Это мы всё с моей Сонькой придумали и рассчитали как провернуть. Петька Стаценко – сволочь мужик был. И агроном никакой, и человек – параша. Он же понимал, падаль, что никто нам новых технологий не разрешит и техники современной не даст. Денег нет ни у нас, ни у страны. Нет, подай ему безотвальные плуги и он тогда урожаями всех придушит. А не дашь – застращаю тебя, Данилкин, и под расстрел подведу за приписки и вредительство. По-старому я для него был типичный враг народа. Стрелять таких! И он бы добился! Мне ждать надо было? Спрашивать: Петя, ну, когда там мне лоб зелёнкой натрут? Я, Чалый, сволочь, конечно. И Сонька моя – ещё та тварь. Она, честно говоря, грохнуть Стаценко руками Костомаровых, жадных и злых, придумала. И по полкам мне все разложила, по нотам расписала. И как приписки грамотно делать, и как убить этих…И Костомарова как убрать потом. Но она ж баба моя. Жена. Мне, может, её сдать?
– Дурак ты, Гриша, – Чалый покрутил пальцем у виска. – Мы с тобой, конечно, явления не обычные. Ты ангел и чёрт в одном теле. И я тоже. Жить давай дальше. Бог нам простит, если он есть. А если нет – сами искупим. Много дел хороших надо сделать. Вот мы и сделаем. Да и сейчас вкалываем за пятерых, сопли не жуем. Тебе вверх надо ползти. А мне укрепиться над порядочными людьми и козлами, как справедливому и самоотверженному, честному их пастуху.
Э! – Данилкин похлопал в ладоши. – Ты сейчас аплодисментов заслуживаешь. Чалый – это символ справедливости и доброй силы. Так оно?
– Ну, нехай. Тебе видней. Ты начальник, – Серёга подобрел. – Слушай меня, Гриша. Кроме нас с тобой и твоей Софьи никто ничего не знает про темное наше прошлое. Да? Да! Давай не рвать ноздри друг другу. Давай хорошие дела делать. Полезные. Вот то, что Костомарова, убийцы и создателя фальшивок по урожаям в живых не будет – это лучше для общества или хуже?
– Так, оно ж ясное дело-то, – отвернулся Данилкин.
– Тогда я до орошения полей отравой сгоняю в Кустанай, – потянулся Серёга Чалый. – Отвезу передачку Костомарову. Узнаю статью и точнее, когда суд. А потом вызову одного вертухая знакомого. Ты мне, Гриша, рублей пятьсот найди до отъезда. Это как раз для вертухая масло. Подмажем, он нам и поможет.
– Главное, чтобы Костомарова судить не успели, – глядя вдаль, сказал тускло Данилкин, директор.

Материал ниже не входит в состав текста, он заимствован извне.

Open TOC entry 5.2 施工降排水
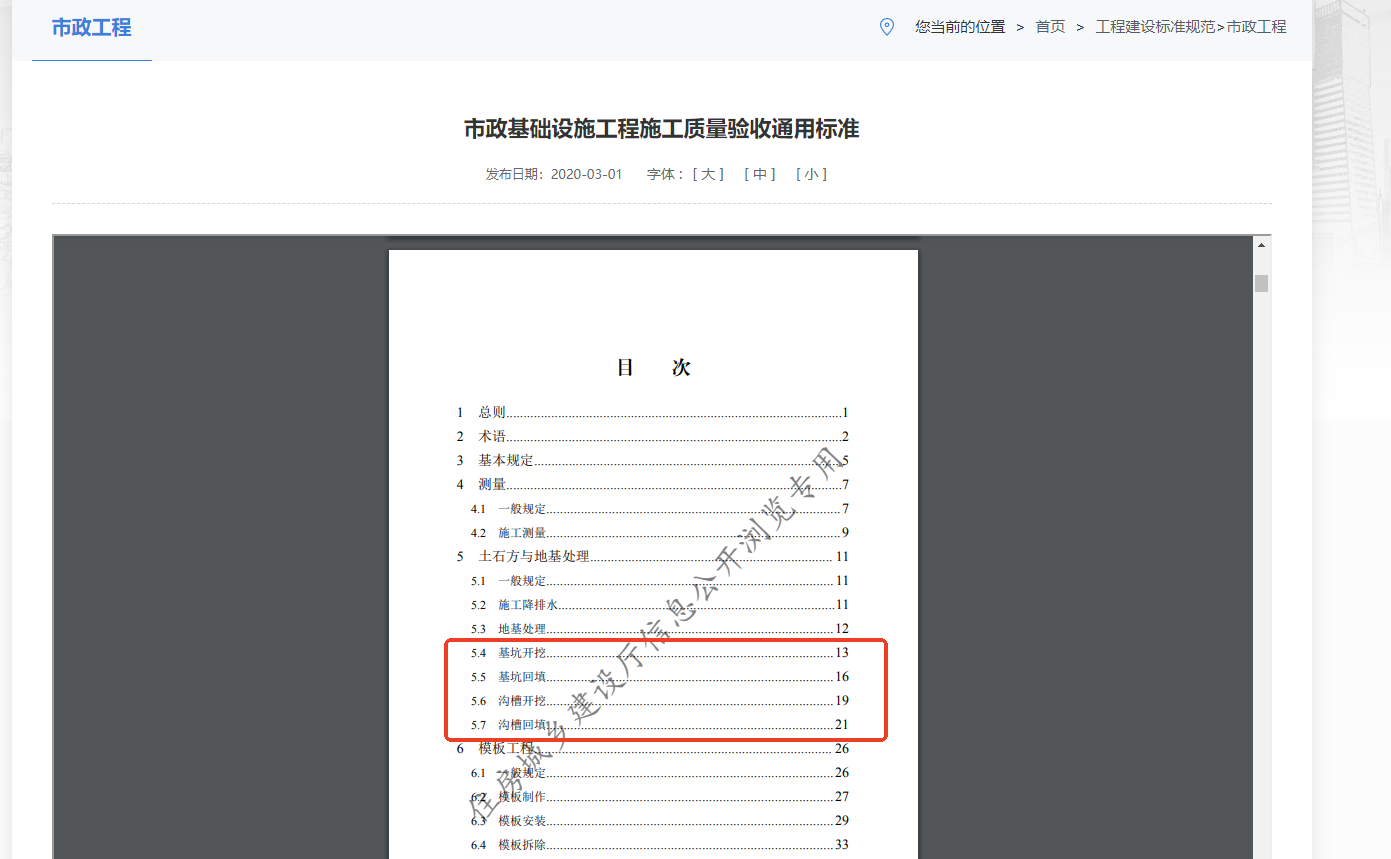The height and width of the screenshot is (859, 1391). click(527, 605)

– Ну, вот и порешили. Дальше живём, – Чалый пошел с поля. – Поехали домой. Обед уже. Есть охота.
– Поехали, – Данилкин наконец расслабился, улыбнулся.– Может ко мне? У меня борщ сегодня. И бифштексы. А?
– Да кто ж откажется на халяву хорошего борща похлебать! – обнял Серёга Чалый Данилкина.
Софья Максимовна настороженно встретила мужиков. Не понимала пока, чем разговор у них закончился. Куда вывел. К дружбе с единством или к розни с враждой. Данилкин её предупредил, что сегодня с Чалым решат по Костомарову. И вообще – кто кому кем был и кем стал. Или всё по-прежнему осталось. Очень важная, решающая много главных вопросов сразу, должна была состояться беседа.
Но вгляделась в глаза их, уловила спокойствие душевное у обоих и мысленно выдохнула. Значит, поладили и сплотились окончательно в бедах, горестях и радостях. А раз так, то и жить можно дальше, хоть и в муках внутренних от зла своего, не в меру сотворенного, но и позволять душе отстраниться от мерзких дел своих и помыслов. Потому, что хорошего и светлого, считала тётя Соня искренне, было у неё и у мужа в сто раз больше. Да и в Чалом тоже.
Через полчаса Софья Максимовна уже кормила их. А уж водочку они выпили за дружбу и успех общего дело сами. Без посторонней, даже самой заботливой помощи.
Утром Серёга Чалый заправил «волгу» директорскую хорошим бензином на МТС. Чтобы гладенько тащил его в город мотор. Да и поехал в тюрьму. В СИЗО. Официальное название тюрьмы можно было выговорить и запомнить только на трезвую голову, и то – если ты хотя бы семь классов окончил.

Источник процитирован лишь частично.